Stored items
= = = =

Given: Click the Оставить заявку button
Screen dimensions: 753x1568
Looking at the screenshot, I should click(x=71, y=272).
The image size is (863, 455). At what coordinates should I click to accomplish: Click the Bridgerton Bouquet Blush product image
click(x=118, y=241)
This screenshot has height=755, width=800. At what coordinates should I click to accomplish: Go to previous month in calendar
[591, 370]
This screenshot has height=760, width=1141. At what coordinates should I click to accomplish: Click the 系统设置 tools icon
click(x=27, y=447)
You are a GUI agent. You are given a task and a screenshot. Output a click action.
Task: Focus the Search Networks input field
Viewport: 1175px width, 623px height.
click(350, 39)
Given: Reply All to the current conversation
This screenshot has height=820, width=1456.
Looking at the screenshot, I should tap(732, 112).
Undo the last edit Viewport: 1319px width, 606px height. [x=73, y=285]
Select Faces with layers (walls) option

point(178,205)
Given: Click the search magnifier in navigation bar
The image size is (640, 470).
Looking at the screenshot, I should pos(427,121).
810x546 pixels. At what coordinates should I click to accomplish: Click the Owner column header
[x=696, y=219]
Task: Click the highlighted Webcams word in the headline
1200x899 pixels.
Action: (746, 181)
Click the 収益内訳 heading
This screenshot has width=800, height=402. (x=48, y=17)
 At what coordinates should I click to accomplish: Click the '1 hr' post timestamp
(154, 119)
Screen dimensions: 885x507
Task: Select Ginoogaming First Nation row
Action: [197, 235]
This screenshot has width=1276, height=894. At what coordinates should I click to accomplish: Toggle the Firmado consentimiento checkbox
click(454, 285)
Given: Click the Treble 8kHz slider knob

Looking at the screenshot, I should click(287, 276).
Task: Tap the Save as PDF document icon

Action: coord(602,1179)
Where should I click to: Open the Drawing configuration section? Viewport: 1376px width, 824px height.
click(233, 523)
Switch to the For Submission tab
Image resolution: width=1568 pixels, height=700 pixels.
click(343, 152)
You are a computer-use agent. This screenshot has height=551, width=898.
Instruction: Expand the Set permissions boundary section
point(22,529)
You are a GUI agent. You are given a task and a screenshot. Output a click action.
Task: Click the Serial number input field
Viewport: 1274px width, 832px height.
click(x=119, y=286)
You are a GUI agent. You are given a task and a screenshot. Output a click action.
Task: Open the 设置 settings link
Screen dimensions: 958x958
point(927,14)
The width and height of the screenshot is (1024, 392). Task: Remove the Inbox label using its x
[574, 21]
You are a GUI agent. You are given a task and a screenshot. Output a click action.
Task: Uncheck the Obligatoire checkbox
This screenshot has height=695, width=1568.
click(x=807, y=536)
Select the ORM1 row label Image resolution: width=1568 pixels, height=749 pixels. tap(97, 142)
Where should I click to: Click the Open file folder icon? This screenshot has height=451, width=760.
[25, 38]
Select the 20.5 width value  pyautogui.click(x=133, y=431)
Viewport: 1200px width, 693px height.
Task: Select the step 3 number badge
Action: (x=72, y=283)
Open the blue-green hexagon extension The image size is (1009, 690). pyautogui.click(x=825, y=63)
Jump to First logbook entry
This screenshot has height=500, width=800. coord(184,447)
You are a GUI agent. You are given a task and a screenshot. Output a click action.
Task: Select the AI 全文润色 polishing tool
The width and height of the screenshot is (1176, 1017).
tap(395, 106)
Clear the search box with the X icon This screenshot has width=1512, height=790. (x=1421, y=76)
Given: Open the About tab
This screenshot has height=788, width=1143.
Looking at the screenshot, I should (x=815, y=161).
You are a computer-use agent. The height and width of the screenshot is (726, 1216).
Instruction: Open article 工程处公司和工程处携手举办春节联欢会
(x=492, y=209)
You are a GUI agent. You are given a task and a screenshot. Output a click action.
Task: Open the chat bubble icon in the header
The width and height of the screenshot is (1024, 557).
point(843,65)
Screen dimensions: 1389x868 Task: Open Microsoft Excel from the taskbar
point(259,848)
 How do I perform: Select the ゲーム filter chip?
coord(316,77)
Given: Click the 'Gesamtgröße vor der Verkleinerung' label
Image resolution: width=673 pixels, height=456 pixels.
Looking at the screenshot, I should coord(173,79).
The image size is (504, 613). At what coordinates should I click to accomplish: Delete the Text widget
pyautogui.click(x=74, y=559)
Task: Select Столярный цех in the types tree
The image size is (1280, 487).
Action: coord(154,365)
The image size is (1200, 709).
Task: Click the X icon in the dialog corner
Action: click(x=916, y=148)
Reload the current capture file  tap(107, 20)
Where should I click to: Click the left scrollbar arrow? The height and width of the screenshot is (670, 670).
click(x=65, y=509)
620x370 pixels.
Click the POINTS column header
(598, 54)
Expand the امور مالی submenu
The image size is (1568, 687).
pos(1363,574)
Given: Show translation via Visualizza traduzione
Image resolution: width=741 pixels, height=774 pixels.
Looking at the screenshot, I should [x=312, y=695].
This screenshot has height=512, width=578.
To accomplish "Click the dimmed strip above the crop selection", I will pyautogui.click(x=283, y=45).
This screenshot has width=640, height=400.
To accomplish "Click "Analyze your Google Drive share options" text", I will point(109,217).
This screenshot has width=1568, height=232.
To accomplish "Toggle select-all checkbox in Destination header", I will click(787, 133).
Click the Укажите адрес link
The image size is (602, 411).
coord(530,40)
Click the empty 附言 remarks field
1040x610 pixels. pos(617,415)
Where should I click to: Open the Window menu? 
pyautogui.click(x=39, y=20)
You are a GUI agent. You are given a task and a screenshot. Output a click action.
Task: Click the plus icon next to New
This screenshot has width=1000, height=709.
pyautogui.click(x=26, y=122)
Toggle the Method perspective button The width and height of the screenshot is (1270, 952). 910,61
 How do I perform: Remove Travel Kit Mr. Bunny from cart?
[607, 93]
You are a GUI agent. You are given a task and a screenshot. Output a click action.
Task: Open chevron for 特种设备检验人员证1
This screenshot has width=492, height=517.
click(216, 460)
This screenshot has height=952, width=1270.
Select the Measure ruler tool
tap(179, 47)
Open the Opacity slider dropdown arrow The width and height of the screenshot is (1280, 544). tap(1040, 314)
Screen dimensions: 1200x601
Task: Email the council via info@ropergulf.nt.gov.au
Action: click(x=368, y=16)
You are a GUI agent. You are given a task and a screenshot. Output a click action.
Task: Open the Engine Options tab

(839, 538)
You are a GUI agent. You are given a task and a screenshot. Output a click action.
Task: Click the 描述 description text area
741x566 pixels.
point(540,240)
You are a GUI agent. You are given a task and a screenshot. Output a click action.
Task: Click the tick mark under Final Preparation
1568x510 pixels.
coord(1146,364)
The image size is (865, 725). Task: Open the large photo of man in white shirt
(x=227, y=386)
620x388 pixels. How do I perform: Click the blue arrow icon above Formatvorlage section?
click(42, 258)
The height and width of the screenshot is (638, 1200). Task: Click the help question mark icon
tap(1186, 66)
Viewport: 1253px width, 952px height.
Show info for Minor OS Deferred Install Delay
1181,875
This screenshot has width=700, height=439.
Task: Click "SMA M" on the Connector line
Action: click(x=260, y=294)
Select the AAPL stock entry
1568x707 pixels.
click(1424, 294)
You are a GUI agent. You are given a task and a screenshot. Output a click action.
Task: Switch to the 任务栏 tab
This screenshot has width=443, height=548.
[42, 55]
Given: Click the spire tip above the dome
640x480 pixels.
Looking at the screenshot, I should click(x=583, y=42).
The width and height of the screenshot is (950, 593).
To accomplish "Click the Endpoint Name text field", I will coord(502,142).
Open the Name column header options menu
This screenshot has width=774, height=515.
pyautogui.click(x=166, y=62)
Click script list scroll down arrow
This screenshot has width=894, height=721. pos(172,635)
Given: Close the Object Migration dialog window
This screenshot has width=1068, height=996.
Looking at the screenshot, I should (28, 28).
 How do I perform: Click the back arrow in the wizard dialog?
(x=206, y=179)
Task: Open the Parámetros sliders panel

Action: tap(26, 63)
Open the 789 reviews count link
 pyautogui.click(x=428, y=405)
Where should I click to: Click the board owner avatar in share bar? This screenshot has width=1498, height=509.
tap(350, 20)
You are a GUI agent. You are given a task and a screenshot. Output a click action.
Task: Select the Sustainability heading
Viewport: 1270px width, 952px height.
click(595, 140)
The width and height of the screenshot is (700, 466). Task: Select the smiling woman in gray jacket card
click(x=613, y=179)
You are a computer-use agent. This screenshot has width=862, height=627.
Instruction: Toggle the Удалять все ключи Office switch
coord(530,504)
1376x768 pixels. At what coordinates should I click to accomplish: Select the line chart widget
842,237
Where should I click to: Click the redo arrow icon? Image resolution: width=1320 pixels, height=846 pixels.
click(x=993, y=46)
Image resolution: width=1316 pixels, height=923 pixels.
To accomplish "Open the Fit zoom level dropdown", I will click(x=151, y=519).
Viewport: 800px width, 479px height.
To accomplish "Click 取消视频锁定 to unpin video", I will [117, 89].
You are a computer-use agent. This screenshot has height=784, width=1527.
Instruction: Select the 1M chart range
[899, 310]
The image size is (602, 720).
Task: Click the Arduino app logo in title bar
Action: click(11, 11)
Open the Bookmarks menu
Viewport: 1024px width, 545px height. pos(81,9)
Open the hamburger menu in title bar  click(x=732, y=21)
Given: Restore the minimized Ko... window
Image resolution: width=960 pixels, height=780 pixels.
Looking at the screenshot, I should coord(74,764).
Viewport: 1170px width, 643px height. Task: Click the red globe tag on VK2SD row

= = = =

### Your goal
Would you repeat, exactly and with nothing added, every line from the line containing "This screenshot has width=1068, height=996." through the last line of the records above?

### Result of this exercise
This screenshot has width=1068, height=996.
Looking at the screenshot, I should (28, 28).
 How do I perform: Click the back arrow in the wizard dialog?
(x=206, y=179)
Task: Open the Parámetros sliders panel

Action: tap(26, 63)
Open the 789 reviews count link
 pyautogui.click(x=428, y=405)
Where should I click to: Click the board owner avatar in share bar? This screenshot has width=1498, height=509.
tap(350, 20)
You are a GUI agent. You are given a task and a screenshot. Output a click action.
Task: Select the Sustainability heading
Viewport: 1270px width, 952px height.
click(595, 140)
The width and height of the screenshot is (700, 466). Task: Select the smiling woman in gray jacket card
click(x=613, y=179)
You are a computer-use agent. This screenshot has width=862, height=627.
Instruction: Toggle the Удалять все ключи Office switch
coord(530,504)
1376x768 pixels. At what coordinates should I click to accomplish: Select the line chart widget
842,237
Where should I click to: Click the redo arrow icon? Image resolution: width=1320 pixels, height=846 pixels.
click(x=993, y=46)
Image resolution: width=1316 pixels, height=923 pixels.
To accomplish "Open the Fit zoom level dropdown", I will click(x=151, y=519).
Viewport: 800px width, 479px height.
To accomplish "Click 取消视频锁定 to unpin video", I will [117, 89].
You are a computer-use agent. This screenshot has height=784, width=1527.
Instruction: Select the 1M chart range
[899, 310]
The image size is (602, 720).
Task: Click the Arduino app logo in title bar
Action: click(11, 11)
Open the Bookmarks menu
Viewport: 1024px width, 545px height. pos(81,9)
Open the hamburger menu in title bar  click(x=732, y=21)
Given: Restore the minimized Ko... window
Image resolution: width=960 pixels, height=780 pixels.
Looking at the screenshot, I should coord(74,764).
Viewport: 1170px width, 643px height. Task: Click the red globe tag on VK2SD row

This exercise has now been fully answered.